【心理カウンセリング入門講座1】心理カウンセリングの基本姿勢

 

心理カウンセリングで大事なのは、技術が高いこともそうなのですが、最も大事なのはクライアントと向き合うことができる基本姿勢になります。では、大事な基本姿勢とはどのようなものなのでしょうか。

 

クライアントの話を十分に理解する

 

まずは、クライアントと同じ目線で物事を捉える、ということです。クライアントと心理カウンセラーは別の人間なので、物事を同じ視点で捉えることは非常に難しいです。
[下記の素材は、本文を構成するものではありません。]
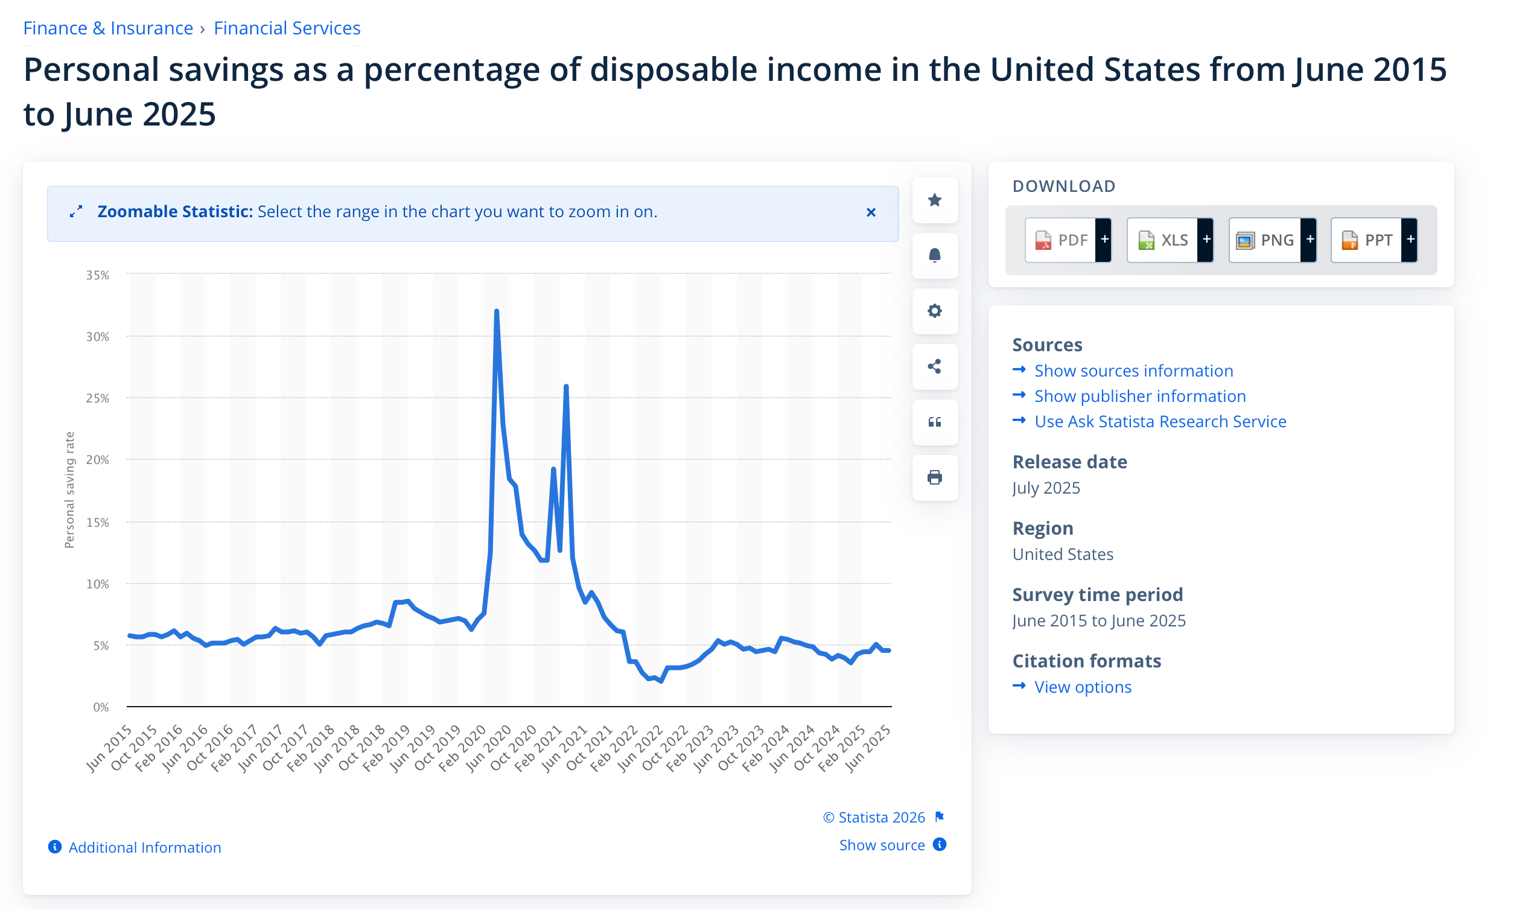Expand the PPT download plus button
The image size is (1528, 910).
[x=1410, y=240]
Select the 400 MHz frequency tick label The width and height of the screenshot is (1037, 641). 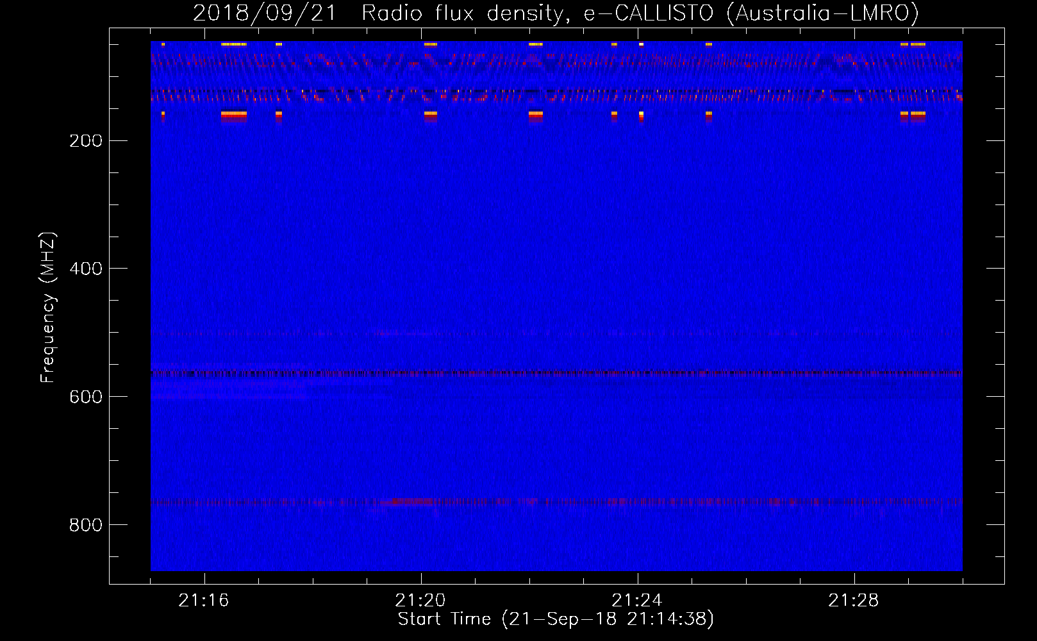(86, 269)
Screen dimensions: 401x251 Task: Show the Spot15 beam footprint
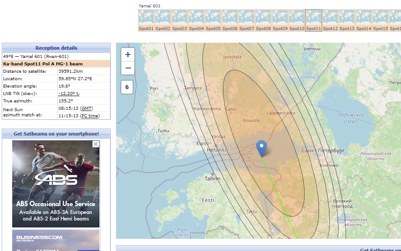pos(380,17)
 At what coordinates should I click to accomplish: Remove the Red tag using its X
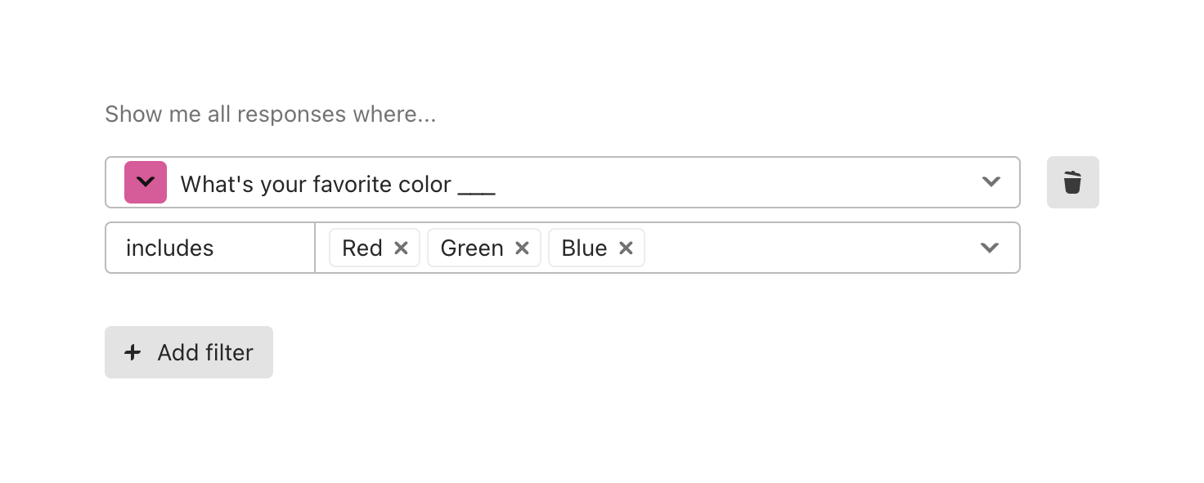pos(401,248)
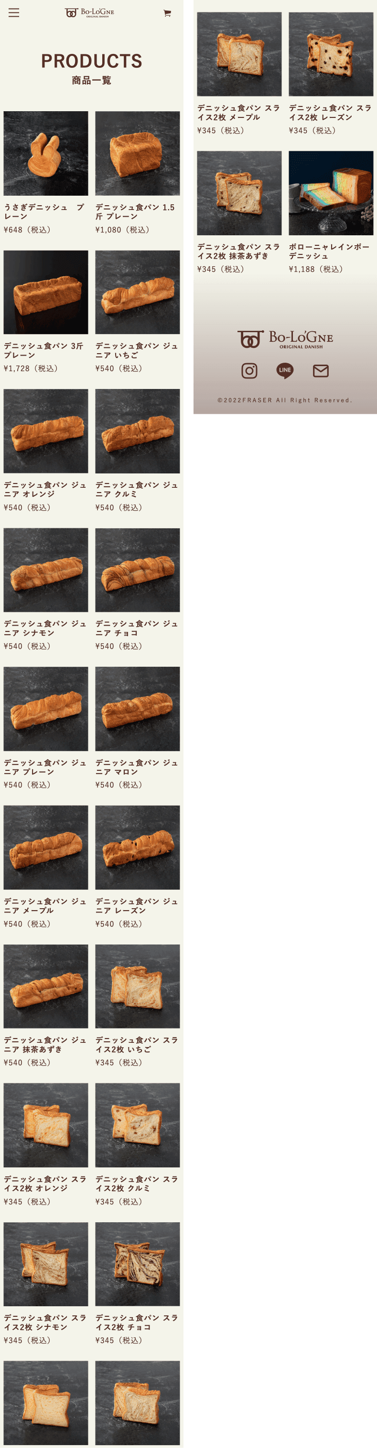The width and height of the screenshot is (377, 1448).
Task: Click the mail envelope icon
Action: click(x=321, y=370)
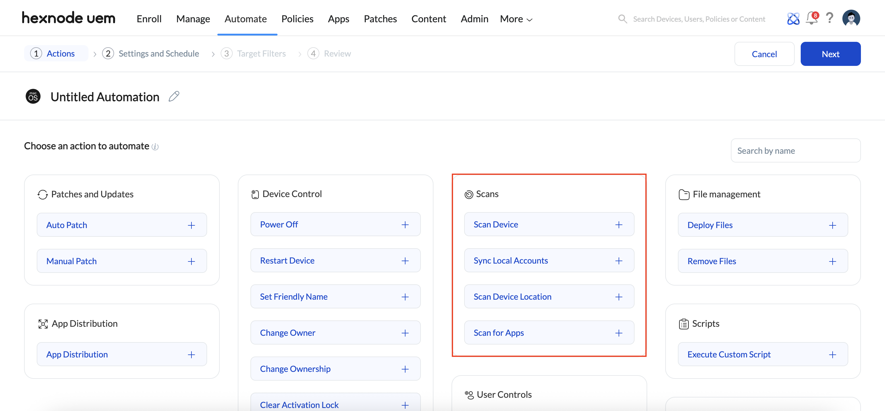The width and height of the screenshot is (885, 411).
Task: Switch to the Patches menu
Action: 380,19
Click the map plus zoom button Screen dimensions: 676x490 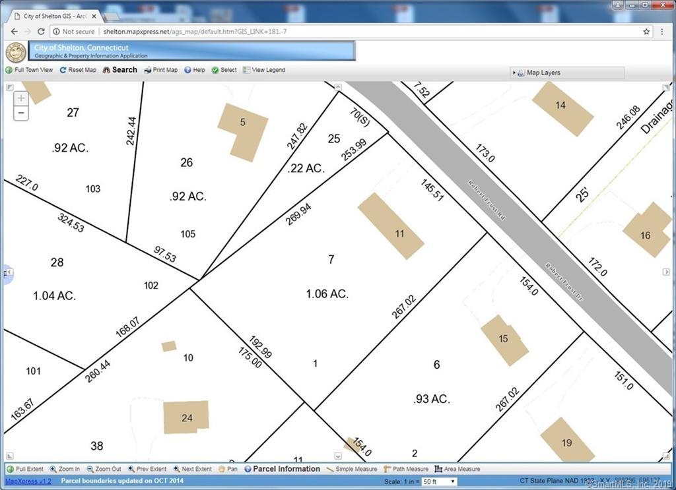tap(20, 98)
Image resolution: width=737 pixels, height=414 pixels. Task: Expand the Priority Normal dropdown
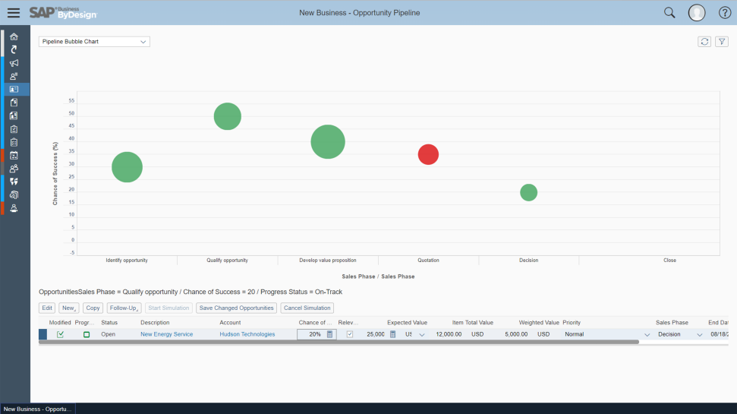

しかし、それではクライアントの心の状態を理解することはできません。できるだけ、同じ目線で物事を捉えることができるように、クライアントの話を十分に理解することが必要となってきます。

 

心理カウンセラーがこの考えは倫理観的にだめなのではないか、理解できそうにない、と少しでも思った時点で、クライアントにそれが伝わってしまい、効果的な心理カウンセリングを行うことが難しくなってきます。

 

クライアントの感情をすべて受け入れる

 

次に、クライアントが持っている感情を全て受け入れる、ということです。例えば、クライアントの悩みに怒りという感情が関わっている時には、その怒りが心理カウンセラーに向かってくる時があります。この感情に対して心理カウンセラーが過剰に反応してしまうと、心理カウンセリング自体に問題が生じてしまいます。

 

クライアントはもちろん、感情を向ける相手が違うことはわかっていますが、それが正しいのかどうかの判断が正常にできなくなっている場合が多いのです。そのため、心理カウンセラーは、その感情を全て吐き出させた後、客観的に見ることができるように心理カウンセリングを用いて導いていくことが必要なのです。

 

心理カウンセラーはアドバイスしてはいけない

 

最後に、アドバイスばかりしない、ということです。心理カウンセラーといえば、クライアントが抱えている問題を解決してくれる人、と思われがちですが、実はそうではないのです。

 

心理カウンセラーは、アドバイザーではないので、クライアントが持つ悩みを解決したいという気持ちをサポートする人なのです。そのため、心理カウンセラーがアドバイスばかりしていると、クライアントが持つ悩みを解決したいという気持ちが損なわれてしまい、結果としてクライアントが悩みを解決することができなくなってしまいます。

 

心理カウンセラーがクライアントの感情や考え方の視点を受け入れるのは、あくまでも心理カウンセリング内でのことになります。ですので、心理カウンセラーは、心理カウンセリング外に感情などを持ち越さないことが必要なのです。